• **Exercise aim**:
Number of lines with "agent" in the data: give that figure by itself.

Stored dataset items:
══════════════════════════════
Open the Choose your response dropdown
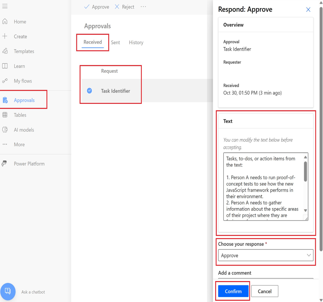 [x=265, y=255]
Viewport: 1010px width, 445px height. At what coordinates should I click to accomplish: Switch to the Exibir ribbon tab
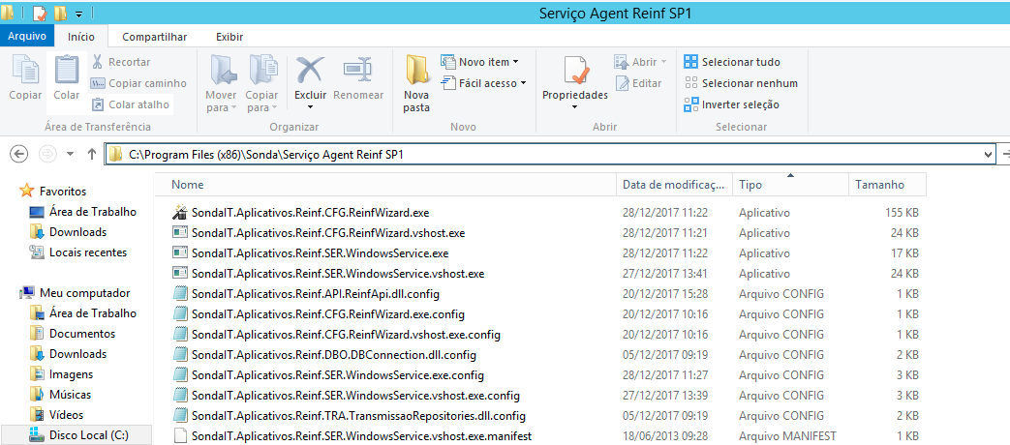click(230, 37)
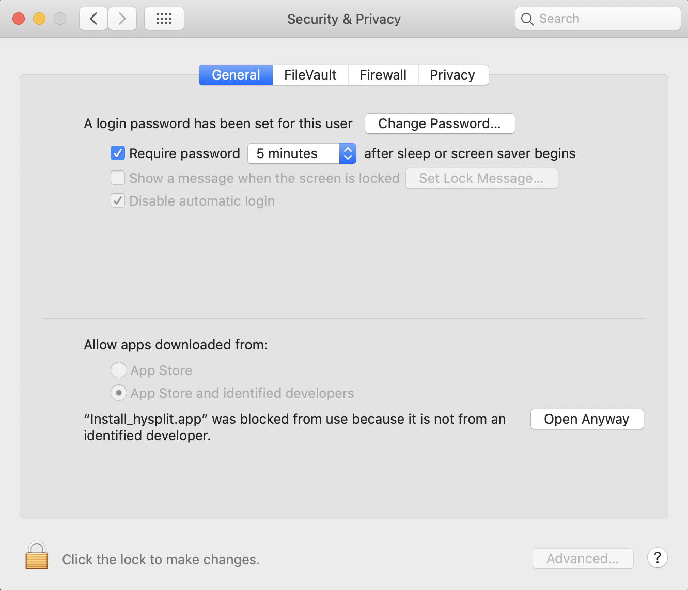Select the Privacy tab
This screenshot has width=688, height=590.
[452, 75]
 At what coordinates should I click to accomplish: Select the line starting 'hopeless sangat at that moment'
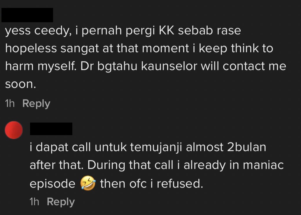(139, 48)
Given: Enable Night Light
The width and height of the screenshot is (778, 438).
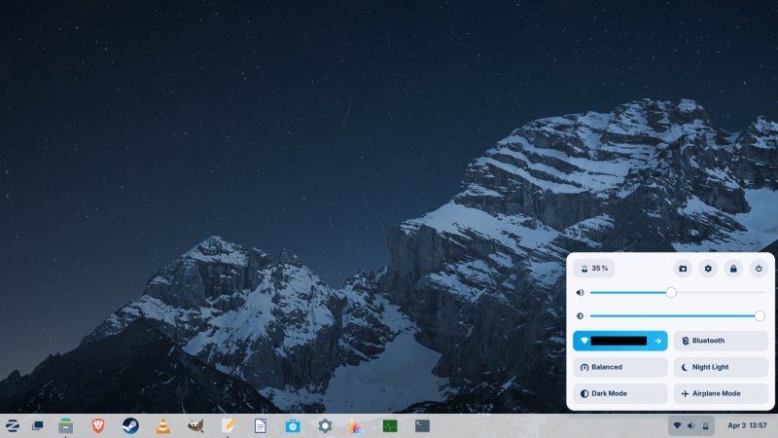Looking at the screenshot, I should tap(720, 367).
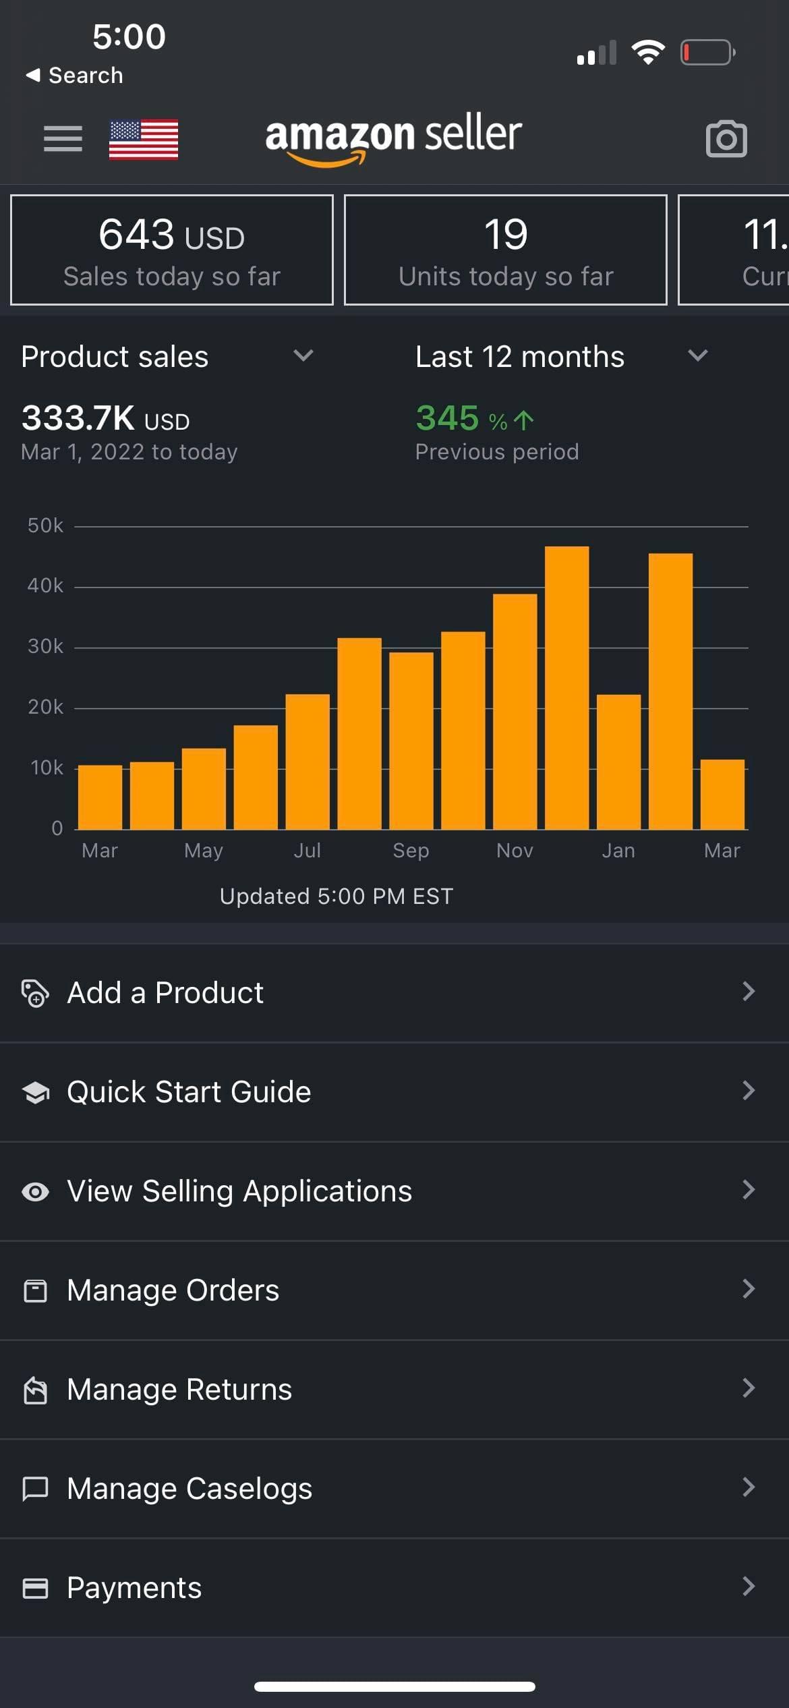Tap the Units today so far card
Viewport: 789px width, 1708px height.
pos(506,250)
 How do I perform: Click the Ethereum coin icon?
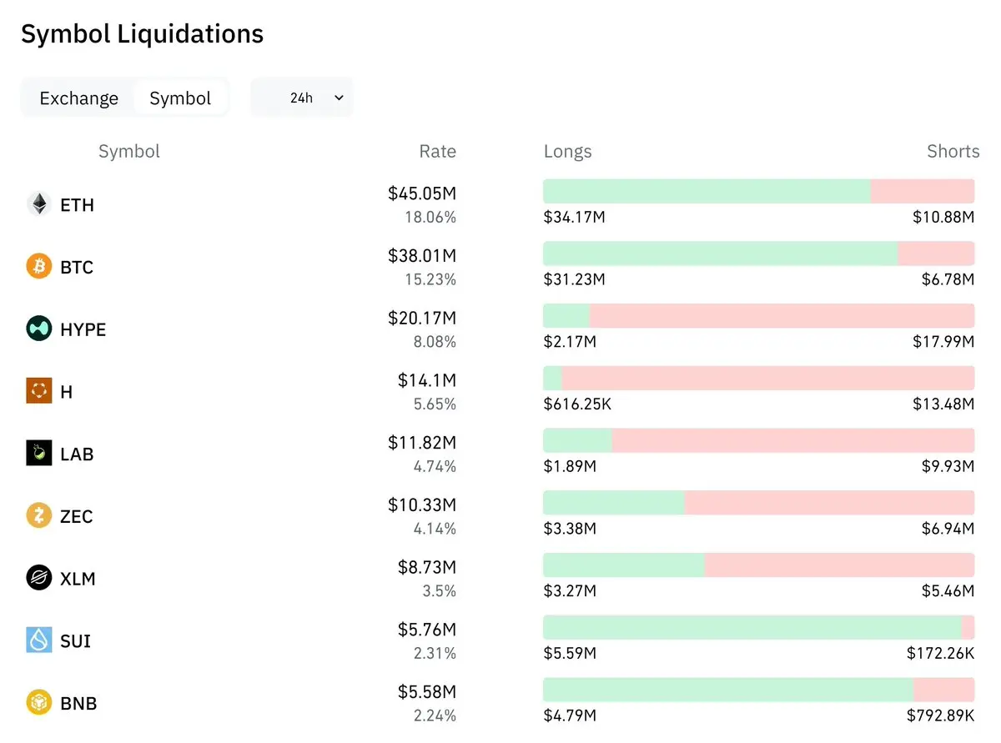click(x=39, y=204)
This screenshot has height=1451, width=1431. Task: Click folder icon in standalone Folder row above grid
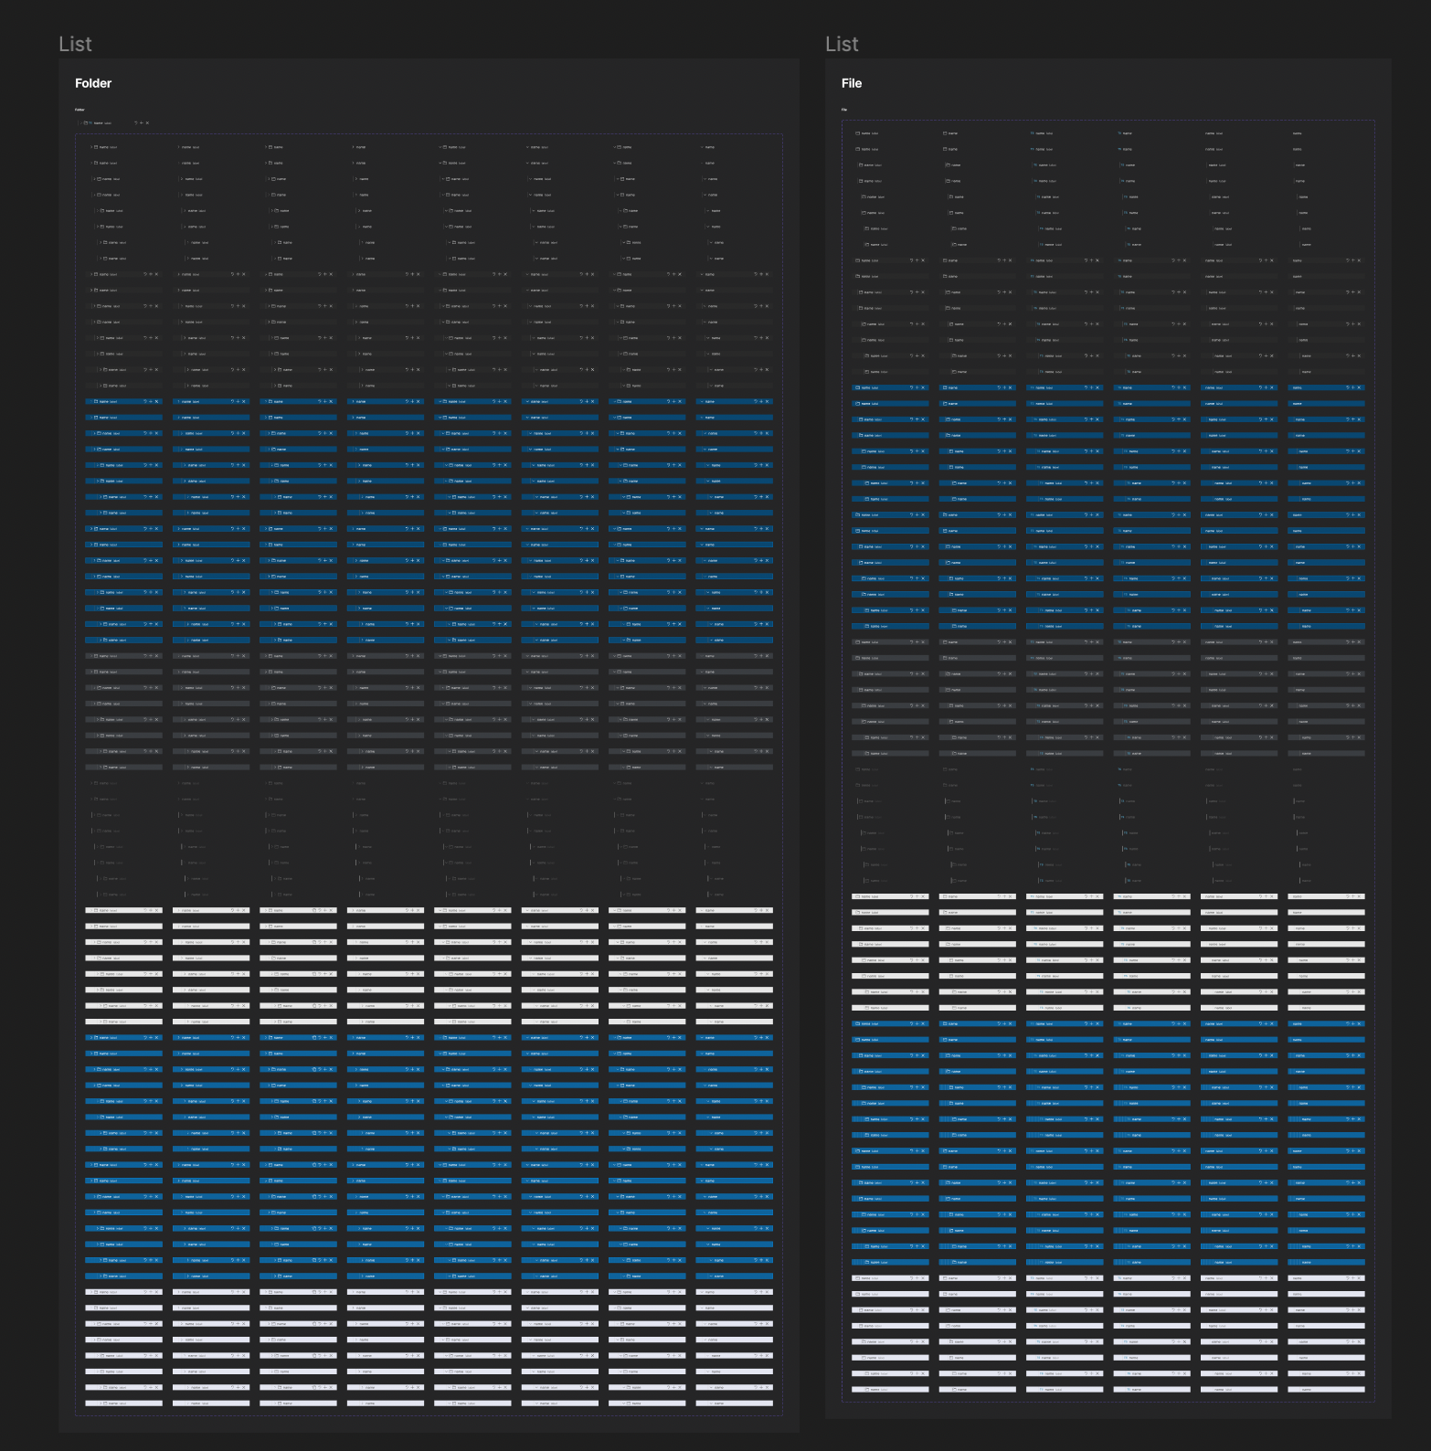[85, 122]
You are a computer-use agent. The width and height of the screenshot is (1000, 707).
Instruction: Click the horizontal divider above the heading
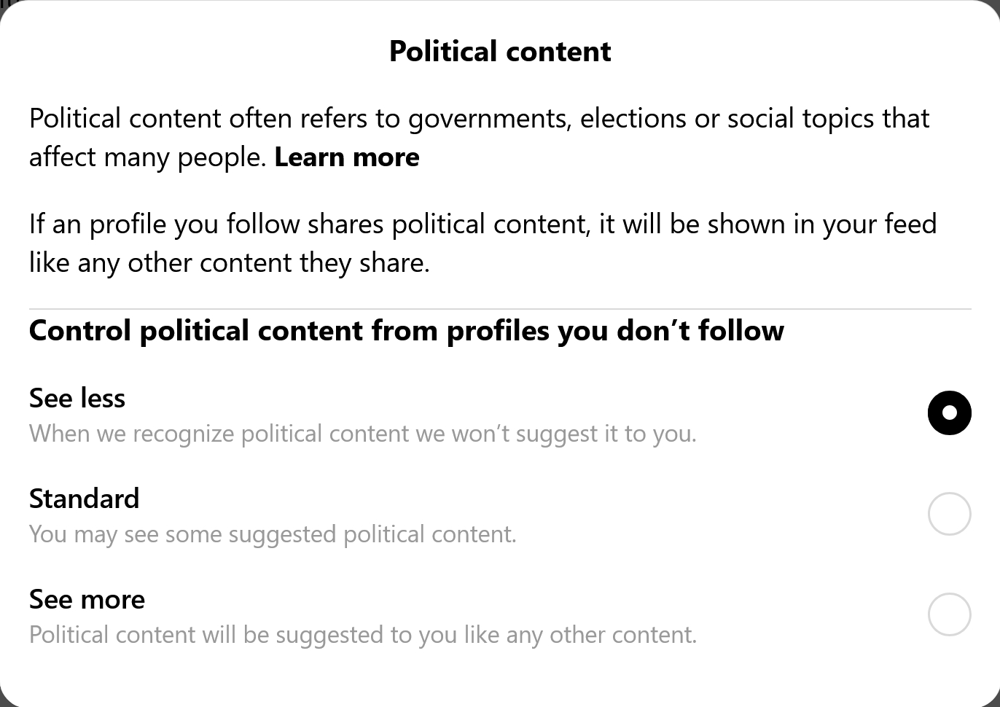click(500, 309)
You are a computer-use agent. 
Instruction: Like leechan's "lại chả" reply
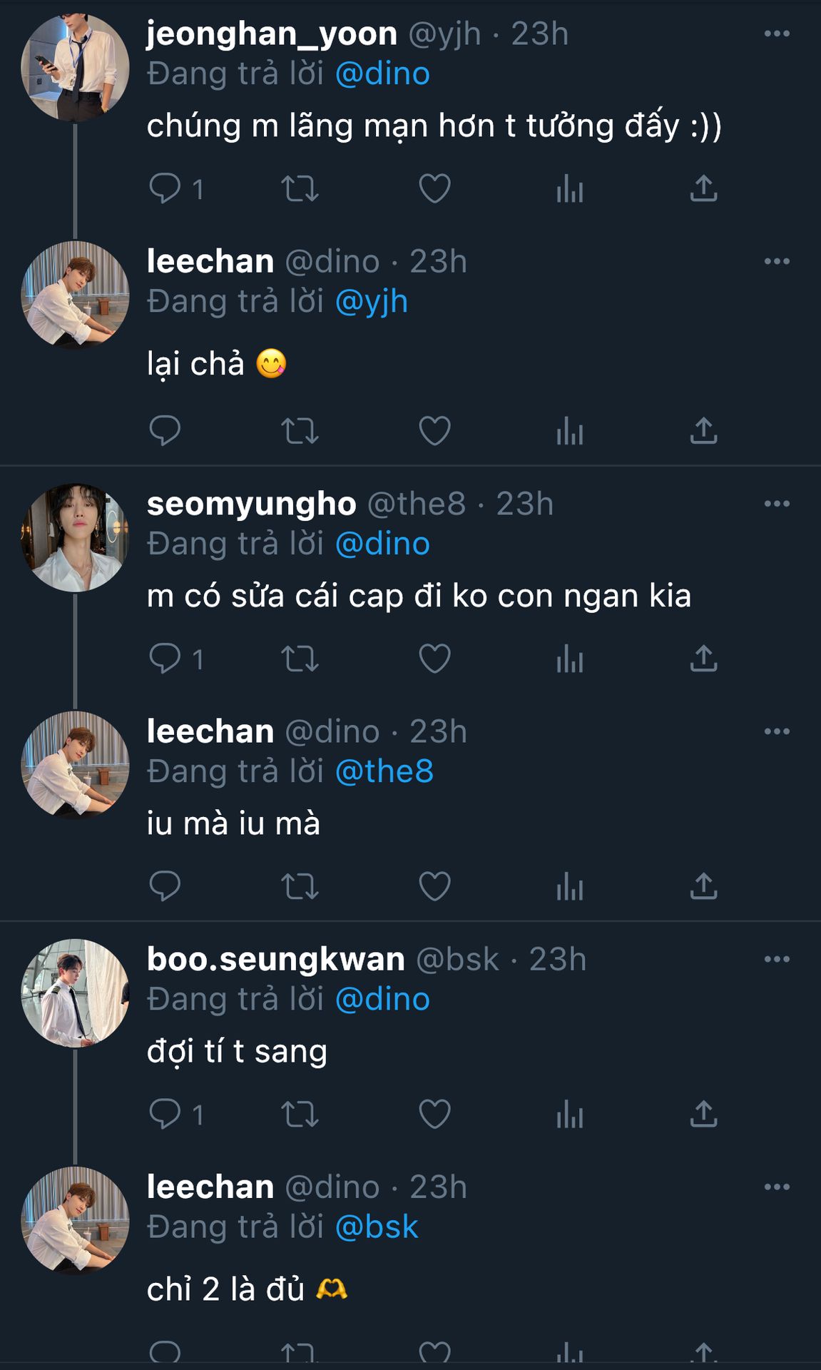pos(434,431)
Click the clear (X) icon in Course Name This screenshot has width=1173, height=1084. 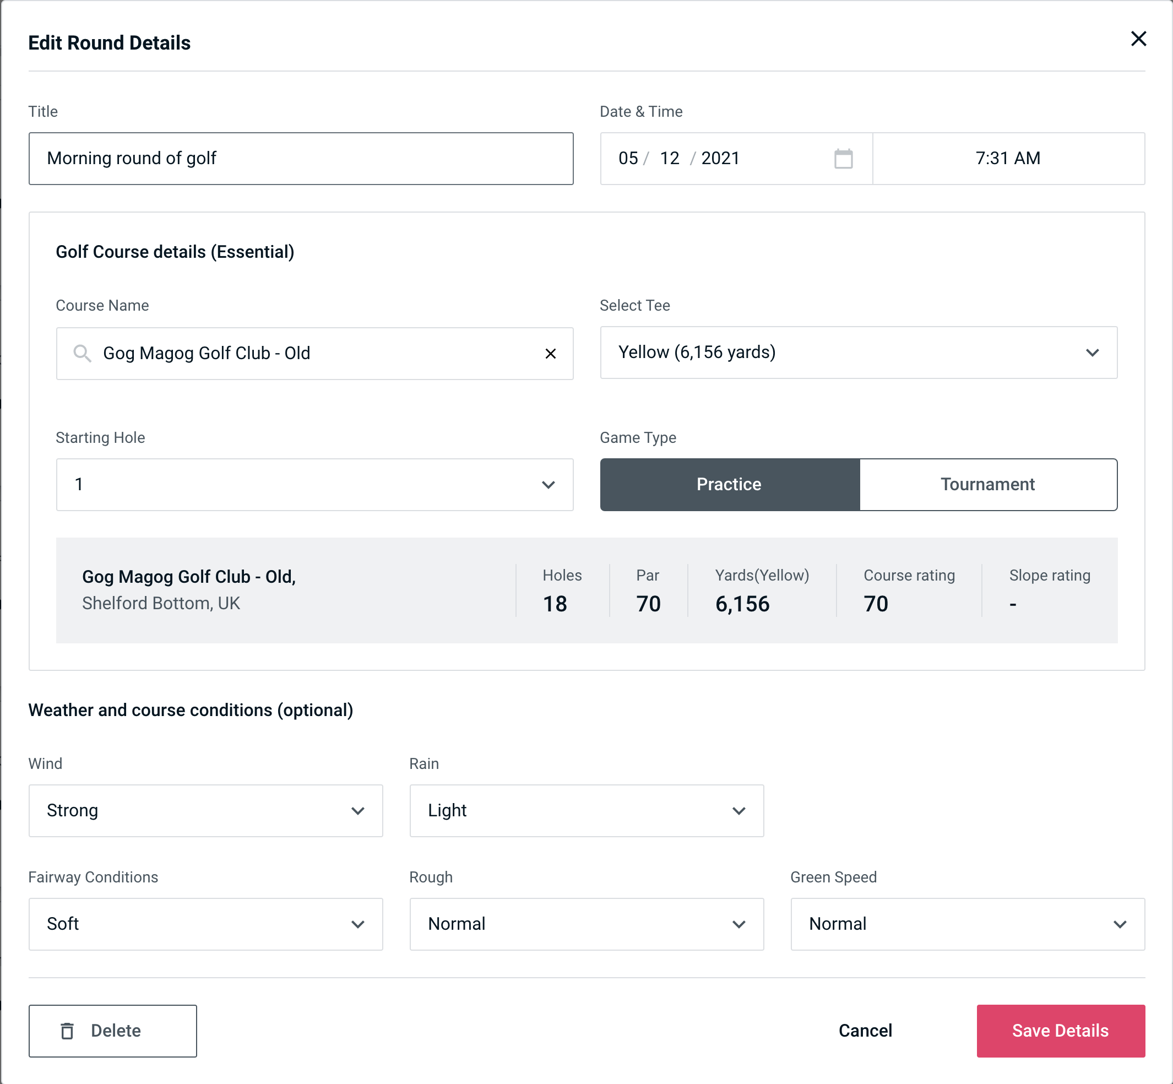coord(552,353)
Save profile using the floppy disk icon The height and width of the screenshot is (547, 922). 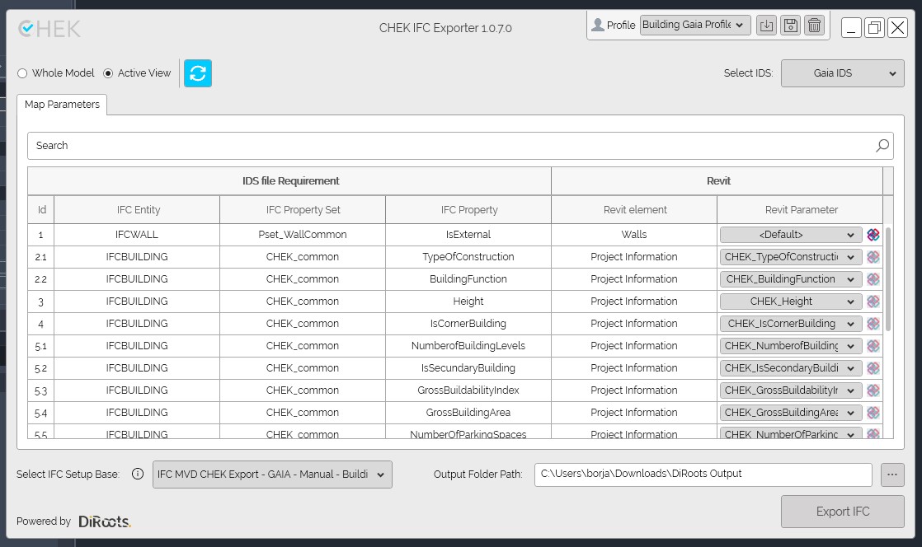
══════════════════════════════
• **Result**:
2